# Computer Science Studio 1 - Assignment 2

---



**Topic**: *Link Prediction Methods and Their Accuracy for Different Social Networks and Network Metrics*



In [0]:
# Libraries
import pandas as pd
import matplotlib.pyplot as plt
import networkx as nx
import numpy as np
import random
from sklearn import metrics
from google.colab import drive
from datetime import datetime
from scipy.stats import pearsonr
import matplotlib.pyplot as plt
drive.mount('/content/gdrive')

# 1. Import dataset

In [0]:
# Youtube
df = pd.read_csv('youtube_friendship.txt', sep=" ", names = ['u', 'v', 'useless', 'timestamp']).drop(columns = ['useless'])
df['timestamp'] = df['timestamp'].apply(lambda x: datetime.strptime(datetime.utcfromtimestamp(int(x)).strftime('%Y-%m-%d'), '%Y-%m-%d'))

In [0]:
df.timestamp.unique()

In [0]:
org_train = df[df['timestamp'] < datetime.strptime('2007-07-01', '%Y-%m-%d')].drop(columns = ['timestamp'])
org_test = df[df['timestamp'] >= datetime.strptime('2007-07-01', '%Y-%m-%d')].drop(columns = ['timestamp'])
del df

In [0]:
print("org_train shape " + str(org_train.shape))
print("org_test shape " + str(org_test.shape))

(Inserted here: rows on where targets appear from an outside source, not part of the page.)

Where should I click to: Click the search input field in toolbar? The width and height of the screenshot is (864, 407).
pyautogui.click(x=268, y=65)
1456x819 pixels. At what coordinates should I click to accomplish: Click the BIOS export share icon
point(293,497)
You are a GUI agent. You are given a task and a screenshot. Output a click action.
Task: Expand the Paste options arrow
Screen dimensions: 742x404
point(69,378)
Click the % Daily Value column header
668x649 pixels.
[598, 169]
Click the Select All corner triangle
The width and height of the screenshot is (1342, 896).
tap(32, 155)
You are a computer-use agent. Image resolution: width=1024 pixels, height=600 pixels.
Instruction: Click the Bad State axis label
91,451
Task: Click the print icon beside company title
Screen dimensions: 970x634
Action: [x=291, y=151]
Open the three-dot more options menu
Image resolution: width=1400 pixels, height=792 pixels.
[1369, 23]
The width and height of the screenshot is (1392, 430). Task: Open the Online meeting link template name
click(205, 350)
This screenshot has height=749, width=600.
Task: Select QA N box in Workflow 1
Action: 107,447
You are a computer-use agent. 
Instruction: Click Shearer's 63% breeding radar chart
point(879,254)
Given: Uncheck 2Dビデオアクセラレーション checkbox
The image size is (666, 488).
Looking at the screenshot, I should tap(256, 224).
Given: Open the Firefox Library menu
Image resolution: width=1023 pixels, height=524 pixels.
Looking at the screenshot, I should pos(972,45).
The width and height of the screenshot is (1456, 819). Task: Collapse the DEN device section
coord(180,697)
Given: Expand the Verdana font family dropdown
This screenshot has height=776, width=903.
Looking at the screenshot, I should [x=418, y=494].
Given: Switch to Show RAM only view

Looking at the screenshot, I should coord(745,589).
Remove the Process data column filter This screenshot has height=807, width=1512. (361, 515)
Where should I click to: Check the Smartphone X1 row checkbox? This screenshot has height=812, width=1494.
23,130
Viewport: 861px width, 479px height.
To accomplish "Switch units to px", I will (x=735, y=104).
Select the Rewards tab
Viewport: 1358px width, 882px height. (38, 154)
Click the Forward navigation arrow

org_train shape (7710599, 2)
org_test shape (1664775, 2)


# 2. Preprocessing


In [0]:
def create_graph(df, un_graph = True): # returns nx.graph or nx.DiGraph
  """
   Create a graph from df_test_set
  """
  if(un_graph == True):
    G = nx.from_pandas_edgelist(df, source = 'u', target = 'v', create_using = nx.Graph)
  else:
    G = nx.from_pandas_edgelist(df, source = 'u', target = 'v', create_using = nx.DiGraph)
  return G

def create_largest_component(df): #return graph, dataframe
  ## Create largest_component_graph (aka largest connected subgraph) ##
  
  # List of nodes of the largest_connected_subgraph (aka largest_component)
  largest_component_nodes = list(max(nx.connected_components(create_graph(df)), key=len)) 
  # List of edges of the largest_connected_subgraph (aka largest_component) from df
  largest_component_edges =  df[df['u'].isin(largest_component_nodes) & df['v'].isin(largest_component_nodes)]
  # Create largest_connected_subgraph 
  largest_component_graph = create_graph(largest_component_edges)
  return largest_component_graph, largest_component_edges

def get_selected_graph(G, G_edges, number_of_nodes, un_graph = True):
  random.seed(1)
  node_list = random.sample(G.nodes, number_of_nodes)

  edge_list = G_edges[G_edges['u'].isin(node_list) & G_edges['v'].isin(node_list)]

  if(un_graph == True):
    selected_G = nx.from_pandas_edgelist(edge_list, source = 'u', target = 'v', create_using = nx.Graph)
  else:
    selected_G = nx.from_pandas_edgelist(edge_list, source = 'u', target = 'v', create_using = nx.DiGraph)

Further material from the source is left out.